(Brief)
Which of the lines below holds the string "computer"? Copy every line that does.
------ Records for processing ------
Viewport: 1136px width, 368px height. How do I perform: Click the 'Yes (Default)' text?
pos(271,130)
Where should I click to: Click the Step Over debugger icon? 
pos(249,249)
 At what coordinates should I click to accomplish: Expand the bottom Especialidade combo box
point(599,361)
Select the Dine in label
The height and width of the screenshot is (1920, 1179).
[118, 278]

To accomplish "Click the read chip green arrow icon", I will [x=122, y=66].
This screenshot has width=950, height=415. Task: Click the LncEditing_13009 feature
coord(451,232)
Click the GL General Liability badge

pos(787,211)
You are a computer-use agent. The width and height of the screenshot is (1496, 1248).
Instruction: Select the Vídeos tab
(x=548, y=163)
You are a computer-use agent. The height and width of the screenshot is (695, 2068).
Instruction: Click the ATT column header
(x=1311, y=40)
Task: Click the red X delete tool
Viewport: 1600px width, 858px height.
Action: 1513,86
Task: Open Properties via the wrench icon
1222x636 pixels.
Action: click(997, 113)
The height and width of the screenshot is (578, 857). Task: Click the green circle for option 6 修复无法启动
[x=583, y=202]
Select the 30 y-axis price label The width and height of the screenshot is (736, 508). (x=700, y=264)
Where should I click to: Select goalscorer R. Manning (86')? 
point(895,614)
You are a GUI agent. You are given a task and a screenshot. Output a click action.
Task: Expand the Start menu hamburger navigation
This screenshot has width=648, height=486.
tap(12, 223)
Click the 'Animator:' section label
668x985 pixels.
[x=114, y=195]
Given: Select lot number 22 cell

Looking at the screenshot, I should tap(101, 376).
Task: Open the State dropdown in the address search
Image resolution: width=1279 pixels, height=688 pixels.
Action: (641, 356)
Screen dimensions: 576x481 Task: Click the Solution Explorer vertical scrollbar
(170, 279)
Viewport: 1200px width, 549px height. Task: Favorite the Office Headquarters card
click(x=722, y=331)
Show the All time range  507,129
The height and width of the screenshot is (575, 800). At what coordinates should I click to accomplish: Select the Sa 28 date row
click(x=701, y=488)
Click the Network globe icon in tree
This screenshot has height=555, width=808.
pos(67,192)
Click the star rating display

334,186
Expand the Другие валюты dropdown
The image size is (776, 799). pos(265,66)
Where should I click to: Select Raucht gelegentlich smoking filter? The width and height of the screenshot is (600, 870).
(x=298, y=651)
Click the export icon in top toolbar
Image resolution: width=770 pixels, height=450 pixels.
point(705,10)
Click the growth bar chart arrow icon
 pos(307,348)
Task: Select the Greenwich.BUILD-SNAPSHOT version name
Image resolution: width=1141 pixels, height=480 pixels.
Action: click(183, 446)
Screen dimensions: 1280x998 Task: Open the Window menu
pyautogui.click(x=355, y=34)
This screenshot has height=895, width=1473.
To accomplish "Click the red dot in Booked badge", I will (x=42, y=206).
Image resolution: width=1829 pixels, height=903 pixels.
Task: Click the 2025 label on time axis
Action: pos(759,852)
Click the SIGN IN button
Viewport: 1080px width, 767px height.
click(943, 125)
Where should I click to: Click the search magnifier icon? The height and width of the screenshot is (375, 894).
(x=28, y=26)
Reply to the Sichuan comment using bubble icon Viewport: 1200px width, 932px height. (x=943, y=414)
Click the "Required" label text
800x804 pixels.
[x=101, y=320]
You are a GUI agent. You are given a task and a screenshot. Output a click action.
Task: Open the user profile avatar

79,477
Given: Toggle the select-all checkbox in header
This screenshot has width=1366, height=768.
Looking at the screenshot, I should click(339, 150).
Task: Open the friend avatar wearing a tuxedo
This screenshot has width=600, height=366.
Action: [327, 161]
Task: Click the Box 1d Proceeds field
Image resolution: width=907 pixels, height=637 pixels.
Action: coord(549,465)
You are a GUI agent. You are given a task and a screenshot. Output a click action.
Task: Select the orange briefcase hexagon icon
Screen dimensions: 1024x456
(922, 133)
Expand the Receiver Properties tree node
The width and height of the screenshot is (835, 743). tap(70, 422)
------
(Response area)
You are a computer-use agent. The width and height of the screenshot is (1496, 1248).
You are a computer-use agent. The height and width of the screenshot is (695, 2068).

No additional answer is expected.